Start of Extracted text

Watch the video and then work through each tab. I have created a custom gcode generator to assist in testing towers. Every attempt has been made to ensure this is safe but ultimately there always is risk in running presliced gcode from the internet. Preview the gcode in your slicer or Gcode.ws and print at your own risk.
To ensure there are no underlying problems with the frame or mechanical components.
Any time the frame or mechnical components have been disassembled or replaced.
It would be easy to use the techniques elsewhere on this page to try and fix problems that were actually caused by a problem with the physical components, so we will eliminate this first.
Many of these procedures are covered in this video: Complete beginner's guide to 3D printing - Assembly, tour, slicing, levelling and first prints
Move around the machine and check all fasteners. Crucial ones include those on the print head gantry such as those that hold the hot end on.
If your printer has a motion system based on V-roller wheels riding on V-slot extrusions, check they are properly tensioned. Each location will have one eccentric nut. This can be twisted to either add or remove tension on the wheels.
If the wheels are too loose: Wobble will be present in the assembly, which will show in the print as surface artefacts.
If the wheels are too tight: The assembly is will be too tense, which will wear the V-rollers prematurely.
Probably the most essential part of setting up your 3D printer. Most new users will trip up on this. My method is included in the above video and this diagram is a handy reference:
If your printer has PTFE tube, such as a bowden tube setup for the extruder/hot end, it is essential to make the tube is fully inserted and seated in the coupler. Also ensure the coupler is properly tightened. You may wish to use a small retaining clip on the coupler to prevent the tube working loose: Creality PTFE clip by morfidesign.

End of Extracted text

> [Exercise] Duplicate the passage of the 3D printer setup text from "If the wheels are too loose: Wobble" down to "the V-rollers prematurely.", word for word.

Start of Given data

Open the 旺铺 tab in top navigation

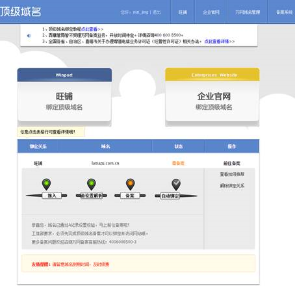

End of Given data

> [Reply]
If the wheels are too loose: Wobble will be present in the assembly, which will show in the print as surface artefacts.
If the wheels are too tight: The assembly is will be too tense, which will wear the V-rollers prematurely.